Las alarmas se han encendido en la Casa Real. La reina emérita Sofía ha regresado de Mallorca visiblemente desmejorada, tanto en cuerpo como en espíritu. Atrás quedó aquella figura discreta pero firme que durante décadas se mantuvo como soporte inquebrantable de la institución monárquica. Hoy, las cámaras apenas logran disimular el dolor que asoma tras su sonrisa forzada, y el público ya no puede ignorar lo evidente: la madre de Felipe VI atraviesa uno de los peores momentos de su vida.
Durante la recepción con las autoridades baleares en Marivent, la asistencia de la reina Sofía fue casi un acto de sacrificio. Apoyada en sus nietas Leonor y Sofía, caminó con dificultad, mostrando un rostro pálido y una pérdida de peso visible que, según fuentes cercanas, supera los diez kilos en los últimos meses. Esta notable transformación física no solo impactó a los presentes, sino que también refleja un delicado estado de salud que ha generado preocupación en el entorno más cercano a la emérita.
La enfermedad de Irene de Grecia y la sombra del olvido
Ahora bien, el motivo que la consume por dentro tiene nombre propio: Irene de Grecia. El deterioro progresivo de su inseparable hermana y confidente ha sido el golpe más duro para la reina emérita. Irene, de 83 años, padece Alzhéimer en estado avanzado, una realidad que la familia real ha tratado de mantener oculta dentro de las formalidades del protocolo. Sin embargo, el secretismo no ha podido encubrir lo que ya es un clamor dentro del círculo íntimo: la reina Sofía está rota por dentro.
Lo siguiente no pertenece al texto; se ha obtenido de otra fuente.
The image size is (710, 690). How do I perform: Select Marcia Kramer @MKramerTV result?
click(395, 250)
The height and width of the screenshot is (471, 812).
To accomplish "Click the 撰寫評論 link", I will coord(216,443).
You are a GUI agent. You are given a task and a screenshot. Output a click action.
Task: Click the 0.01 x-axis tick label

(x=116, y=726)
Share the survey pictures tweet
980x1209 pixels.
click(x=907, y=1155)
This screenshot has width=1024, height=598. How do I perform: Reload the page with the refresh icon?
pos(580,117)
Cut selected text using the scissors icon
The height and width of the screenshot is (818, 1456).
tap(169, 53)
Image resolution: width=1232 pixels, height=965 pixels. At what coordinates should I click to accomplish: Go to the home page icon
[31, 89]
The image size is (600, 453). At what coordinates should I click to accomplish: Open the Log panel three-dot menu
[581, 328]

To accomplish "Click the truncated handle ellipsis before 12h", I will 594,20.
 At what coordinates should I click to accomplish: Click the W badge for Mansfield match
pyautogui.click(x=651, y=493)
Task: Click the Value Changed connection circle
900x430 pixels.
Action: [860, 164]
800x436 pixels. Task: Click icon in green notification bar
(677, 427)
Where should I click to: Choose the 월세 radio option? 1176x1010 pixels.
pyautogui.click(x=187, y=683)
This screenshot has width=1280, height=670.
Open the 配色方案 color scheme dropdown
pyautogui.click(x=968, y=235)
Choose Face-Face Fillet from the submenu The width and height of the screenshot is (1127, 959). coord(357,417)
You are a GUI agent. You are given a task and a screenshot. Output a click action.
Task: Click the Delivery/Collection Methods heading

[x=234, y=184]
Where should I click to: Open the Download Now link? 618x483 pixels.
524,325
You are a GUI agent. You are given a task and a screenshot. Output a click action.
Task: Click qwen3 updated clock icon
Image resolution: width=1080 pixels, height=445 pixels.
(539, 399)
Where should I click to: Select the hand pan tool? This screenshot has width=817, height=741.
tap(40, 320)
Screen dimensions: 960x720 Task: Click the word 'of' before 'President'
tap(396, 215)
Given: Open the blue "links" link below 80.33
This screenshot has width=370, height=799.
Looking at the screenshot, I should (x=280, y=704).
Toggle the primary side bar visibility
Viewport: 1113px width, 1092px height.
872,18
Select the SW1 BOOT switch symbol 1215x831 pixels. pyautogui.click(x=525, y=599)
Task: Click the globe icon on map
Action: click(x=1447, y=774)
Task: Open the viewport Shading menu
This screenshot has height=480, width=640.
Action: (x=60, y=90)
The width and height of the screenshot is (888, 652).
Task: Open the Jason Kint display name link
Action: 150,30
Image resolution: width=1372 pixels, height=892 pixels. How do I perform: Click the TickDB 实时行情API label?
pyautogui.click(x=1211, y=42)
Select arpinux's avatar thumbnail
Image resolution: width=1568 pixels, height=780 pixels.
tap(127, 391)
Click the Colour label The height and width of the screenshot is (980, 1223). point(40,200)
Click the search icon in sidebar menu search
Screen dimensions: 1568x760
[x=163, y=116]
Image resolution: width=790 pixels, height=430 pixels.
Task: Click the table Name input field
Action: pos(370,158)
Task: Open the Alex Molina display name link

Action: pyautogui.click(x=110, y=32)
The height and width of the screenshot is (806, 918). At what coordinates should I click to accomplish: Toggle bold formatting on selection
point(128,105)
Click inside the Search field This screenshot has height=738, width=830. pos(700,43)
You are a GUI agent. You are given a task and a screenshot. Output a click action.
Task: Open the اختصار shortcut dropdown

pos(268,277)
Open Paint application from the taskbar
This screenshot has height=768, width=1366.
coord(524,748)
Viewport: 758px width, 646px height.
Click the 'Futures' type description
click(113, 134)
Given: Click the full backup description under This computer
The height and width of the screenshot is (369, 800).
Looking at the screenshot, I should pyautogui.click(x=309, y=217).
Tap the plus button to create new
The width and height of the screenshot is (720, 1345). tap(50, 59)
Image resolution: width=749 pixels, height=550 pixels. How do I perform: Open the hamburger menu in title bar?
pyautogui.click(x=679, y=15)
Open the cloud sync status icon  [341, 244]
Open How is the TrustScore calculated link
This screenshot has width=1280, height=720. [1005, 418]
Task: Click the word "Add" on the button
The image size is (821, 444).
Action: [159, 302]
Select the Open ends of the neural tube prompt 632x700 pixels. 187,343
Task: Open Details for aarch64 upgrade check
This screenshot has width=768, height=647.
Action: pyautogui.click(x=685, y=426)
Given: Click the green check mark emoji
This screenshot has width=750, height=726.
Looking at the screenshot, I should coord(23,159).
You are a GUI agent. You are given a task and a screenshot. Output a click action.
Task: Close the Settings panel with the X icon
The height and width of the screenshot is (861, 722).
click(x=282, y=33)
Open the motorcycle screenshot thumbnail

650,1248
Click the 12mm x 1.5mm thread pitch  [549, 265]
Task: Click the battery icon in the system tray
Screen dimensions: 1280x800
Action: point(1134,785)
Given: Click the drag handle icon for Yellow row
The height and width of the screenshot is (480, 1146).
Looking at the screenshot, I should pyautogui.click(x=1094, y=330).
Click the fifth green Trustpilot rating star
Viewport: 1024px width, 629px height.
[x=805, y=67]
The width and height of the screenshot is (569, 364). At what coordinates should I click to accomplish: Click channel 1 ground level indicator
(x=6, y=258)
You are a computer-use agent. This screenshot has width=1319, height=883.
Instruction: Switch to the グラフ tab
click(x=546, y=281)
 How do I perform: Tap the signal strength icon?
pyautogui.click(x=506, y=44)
Desde que se conoció el diagnóstico hace tres veranos, Sofía ha estado volcada en su cuidado. Irene ya no reconoce rostros ni responde a estímulos. Pasa sus días postrada en cama, con asistencia médica continua y bajo la atenta mirada de su hermana, que no se separa de ella ni un instante. Según fuentes de Zarzuela, Felipe VI ha suplicado a su madre que no se torture más, pero ella, fiel a su vocación de servicio y entrega familiar, prefiere sacrificar su propio bienestar antes que delegar el cuidado de Irene en otros.
Soledad, encierro y llanto: el drama silencioso de una reina sin corona
Atrás quedaron los veranos luminosos en Palma, los desayunos familiares y las conversaciones entrañables al amanecer. Este año, la reina Sofía ha prescindido de su habitual estancia en Marivent, y ha regresado a Madrid con un semblante devastado apenas 48 horas después de llegar a Mallorca. Pilar Eyre, periodista especializada en la Casa Real, fue tajante en su análisis: “No tenía que haber ido. Me supo muy mal verla”.
De acuerdo con fuentes cercanas a la Zarzuela, la reina Sofía se ha recluido en su habitación, evita visitas, apenas come y llora desconsoladamente. El aislamiento voluntario ha encendido todas las alarmas en su entorno. Sus hijos, conscientes del estado anímico de su madre, están intentando levantarle el ánimo con planes familiares, pero ni la compañía de sus nietas ni los actos institucionales logran aliviar el peso que lleva en el alma.
Durante décadas, doña Sofía ha encarnado el sacrificio por la institución, tolerando públicamente las infidelidades del rey Juan Carlos I, soportando humillaciones y anteponiendo siempre el deber a sus emociones. Pero ahora, la soledad la devora. A sus 86 años, el apoyo institucional es prácticamente simbólico, y su papel en actos públicos se reduce a apariciones esporádicas en las que apenas participa activamente.